**LIST OF TASKS**
(a) Decide whether each statement agrees with the account of the pharmacy purchase, answering yes or no and quoting the words of the account that settle it. (i) The narrator read the fine print on the sale sign. (ii) The two purchases were displayed close to the checkout counter. (iii) Karen at the front desk raised her eyebrows when the narrator came in with them.
(b) Write what follows the final sentence of the account of the pharmacy purchase.

I came walking into the office a couple days ago with these two items in my hands. I sorta don’t know why other than I went to the pharmacy to pick up a couple of prescriptions and these two items were toward the end of an aisle close to the check out counter. They were one sale, at least the sign said they were, I didn’t actually check the fine print. I remember thinking it would probably cost me more NOT to purchase them since they were on sale. I’m thinking I may have been having some stress that day. I didn’t stop to ponder the efficacy of the nutritional value or lack thereof, I simply remember thinking they were on sale, the packages are bright colors, and when you have salt, then you need something sweet, and when you have something sweet, then it’s good to have a little salt. At least it made sense at the time.
Karen at the front desk did raise her eyebrows a bit when I walked in carrying them, and said something about it being “that kind of day.” I brought them back to my office and wondered, is it that kind of day? And sometimes it is.

**DATA EXTRACTS**
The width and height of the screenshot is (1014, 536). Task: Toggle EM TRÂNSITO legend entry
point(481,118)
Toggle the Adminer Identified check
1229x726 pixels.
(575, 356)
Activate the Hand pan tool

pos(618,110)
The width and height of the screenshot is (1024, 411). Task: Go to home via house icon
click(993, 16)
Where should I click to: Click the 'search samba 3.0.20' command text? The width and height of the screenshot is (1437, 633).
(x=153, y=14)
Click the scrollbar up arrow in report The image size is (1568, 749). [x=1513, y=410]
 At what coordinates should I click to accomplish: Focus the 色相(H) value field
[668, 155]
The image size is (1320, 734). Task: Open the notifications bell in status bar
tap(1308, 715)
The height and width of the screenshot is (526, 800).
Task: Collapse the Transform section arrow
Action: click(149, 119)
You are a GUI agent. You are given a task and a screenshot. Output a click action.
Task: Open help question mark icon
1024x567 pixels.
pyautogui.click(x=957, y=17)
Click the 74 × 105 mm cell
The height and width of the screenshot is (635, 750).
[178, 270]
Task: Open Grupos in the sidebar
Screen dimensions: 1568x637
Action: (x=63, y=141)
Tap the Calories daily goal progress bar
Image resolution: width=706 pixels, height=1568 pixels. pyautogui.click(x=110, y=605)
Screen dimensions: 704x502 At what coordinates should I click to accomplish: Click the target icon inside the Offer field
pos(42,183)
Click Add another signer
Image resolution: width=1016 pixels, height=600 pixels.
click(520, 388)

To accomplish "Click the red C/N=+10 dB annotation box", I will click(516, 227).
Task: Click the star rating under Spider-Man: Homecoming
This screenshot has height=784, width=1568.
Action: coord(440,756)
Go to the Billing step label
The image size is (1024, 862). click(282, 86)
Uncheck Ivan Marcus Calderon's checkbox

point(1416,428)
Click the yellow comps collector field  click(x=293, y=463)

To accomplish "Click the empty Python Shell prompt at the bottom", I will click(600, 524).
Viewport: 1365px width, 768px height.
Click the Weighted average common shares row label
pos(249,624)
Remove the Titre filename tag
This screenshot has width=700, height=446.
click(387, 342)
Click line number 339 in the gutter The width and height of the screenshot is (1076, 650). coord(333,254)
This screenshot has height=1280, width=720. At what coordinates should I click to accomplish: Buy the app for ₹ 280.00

**RESULTS OF THE EXERCISE**
(a)
(i) No: "I didn’t actually check the fine print."
(ii) Yes: "these two items were toward the end of an aisle close to the check out counter."
(iii) Yes: "Karen at the front desk did raise her eyebrows a bit when I walked in carrying them"

(b)
Sometimes it’s the kind of day where you wonder how much more we can see and hear and try and process around police officers shooting predominantly persons of color who are holding no weapons, and people who are not police officers threatening and acting against those who have made a commitment to protect and serve. Sometimes it’s the kind of day where you wonder how it is thinking people have yet to find a way to get along in the midst of disagreements for the sake of what’s good for everyone, and not simply what it means to win or lose. Sometimes it’s the kind of day you reflect on what you’ve done with, in, and through the life you’ve lived; and wonder how it is in the authentic attempts you’ve made to provide a positive environment for folks to work, and learn, and be faithful to the gifts God has given them, that it never was enough and evidently still isn’t.
My way of being in life has been a great desire for folks to experience acceptance, care, and as much support as I can realistically give. I want a life where I truly celebrate with folks when they reach a goal, when they survive the day, when they realize they are stronger than they ever thought they were. And I want to walk authentically with folks when the sorrow is deep, when the finality of a chapter is becoming real and conversation becomes a way of reaching a place of freedom to receive the grace God has for all God’s children.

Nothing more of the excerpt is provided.